By John Swartz
It seems the bureaucratic class can, and will. focus attention on a perception, however remotely held, where danger could lurk, and there is money for budgets at stake. Representatives from the Simcoe Muskoka District Health Unit will be at Orillias’ regular council meeting Monday night at 7 p.m. to make a pitch for additional funding beyond what the City passed in February’s budget to fund new activity the SMDHU has decided it needs to do regarding the legalization of marijuana.
A significant portion of the plans involve increased activity on their part relating to enforcement (you can’t smoke marijuana in public in the same places cigarette smoking is banned). They also want money for education. The City has already budgeted using provincial money for both activities – funding a by-law officer specifically for writing tickets to smokers, and education.
Reading through the submission documents could lead one to think that decades of experience a large portion of Canadians have already had changed when marijuana was legalized and a brand new crop of risks and hazards has to be planned for and dealt with.

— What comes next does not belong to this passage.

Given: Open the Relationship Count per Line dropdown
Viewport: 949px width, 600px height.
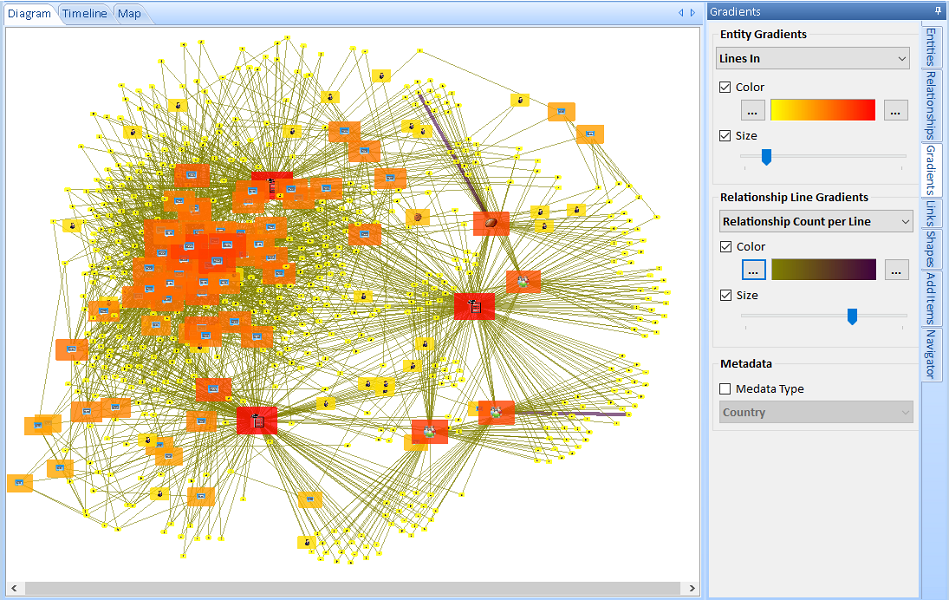Looking at the screenshot, I should [x=815, y=221].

Of the seven activities the SMDHU identified it wants to do, including surveys, collecting data from hospitals, and policy development, making work appears to be the objective. Council is already on record not to spend an additional $15,647.
Prior to the SMDHU deputation, Shelly Candel, director of Bee City Canada, will make a presentation to the City conferring Orillia as a Bee City, and Dave Beckett will present council with a painting, A New Day.
Mayor Steve Clarke and councillor Tim Lauer have a report from the Champlain Monument Working Group recommending council approve they be allowed to work with the Chippewas of Rama and the Huron-Wendat nation to create an “accompanying narrative” for the history and context of the monument. Most important in the motion to be presented is a statement the City “supports the re-installation of the monument in its original form.”
During a months-long public consultation, 1,080 responses to a questionnaire were received (685 from Orillia and area residents), and held three workshops which 100 people attended. Another workshop in Rama was attended by 85 people. They also note there were 58 articles from media to be included a submission to Parks Canada, one petition to restore the monument as is, six papers and presentations received from experts and various other correspondence received.
Of information received, 70% was in favour of restoring the monument to Couchiching Beach Park and to have some kind of additional explanatory information (which could be plaques or other art). A small group, 7 %, was opposed to putting the monument back at all, while 11% thought reconfiguring the monument pieces was acceptable.
The final report to Parks Canada, who owns the monument, has not been written and this motion will allow that to happen. Parks Canada has the final decision of the fate of the monument.
Under the by-law enactment portion of the meeting a series of four by-laws will bring into force for the first time regulations regarding dumping and removing topsoil, and set out fees for permits. The City is also creating an affordable housing committee of council, which will put various parts of the City’s numerous housing initiatives and regulations in the hands of one body, which could lead to more coordinate action on the subject.